— What to work on —
Can you transcribe the entries word for word, from the line containing "Click inside the Hide Condition text field" through the line containing "At what coordinates", both lines included?

— Exercise input —
** START **

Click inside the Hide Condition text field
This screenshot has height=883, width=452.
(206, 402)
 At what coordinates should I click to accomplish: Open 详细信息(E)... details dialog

** END **
** START **

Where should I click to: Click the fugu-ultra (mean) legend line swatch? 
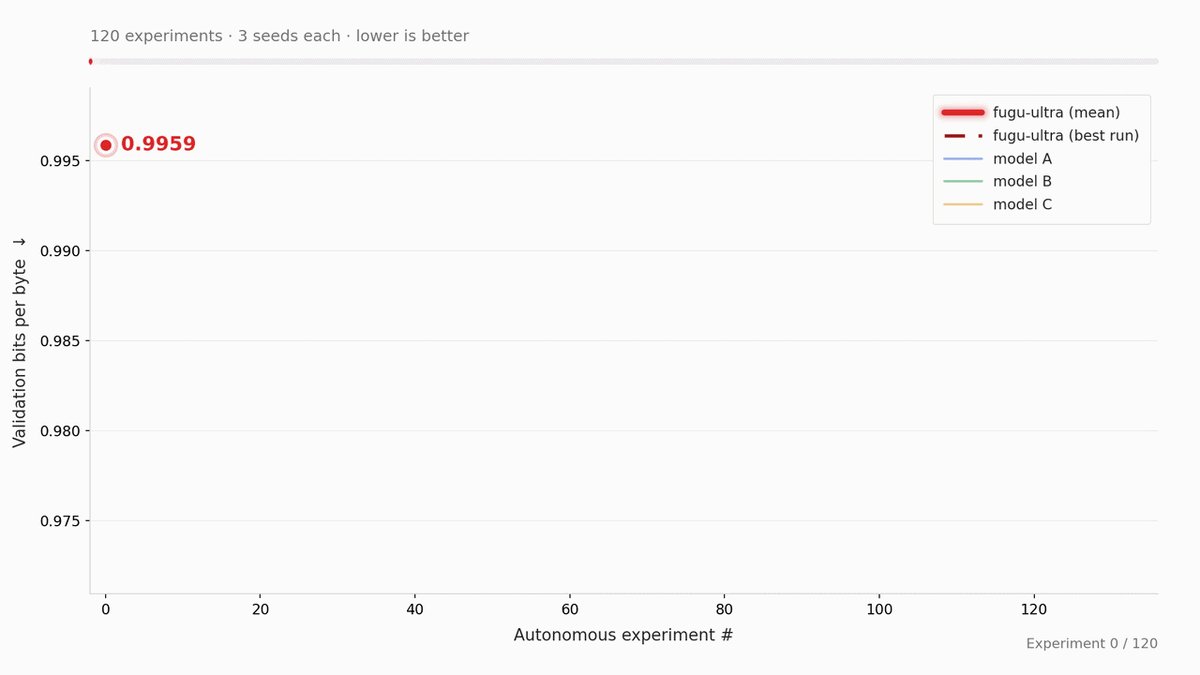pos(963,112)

** END **

— Correct response —
Click inside the Hide Condition text field
This screenshot has height=883, width=452.
(206, 402)
 At what coordinates should I click to accomplish: Open 详细信息(E)... details dialog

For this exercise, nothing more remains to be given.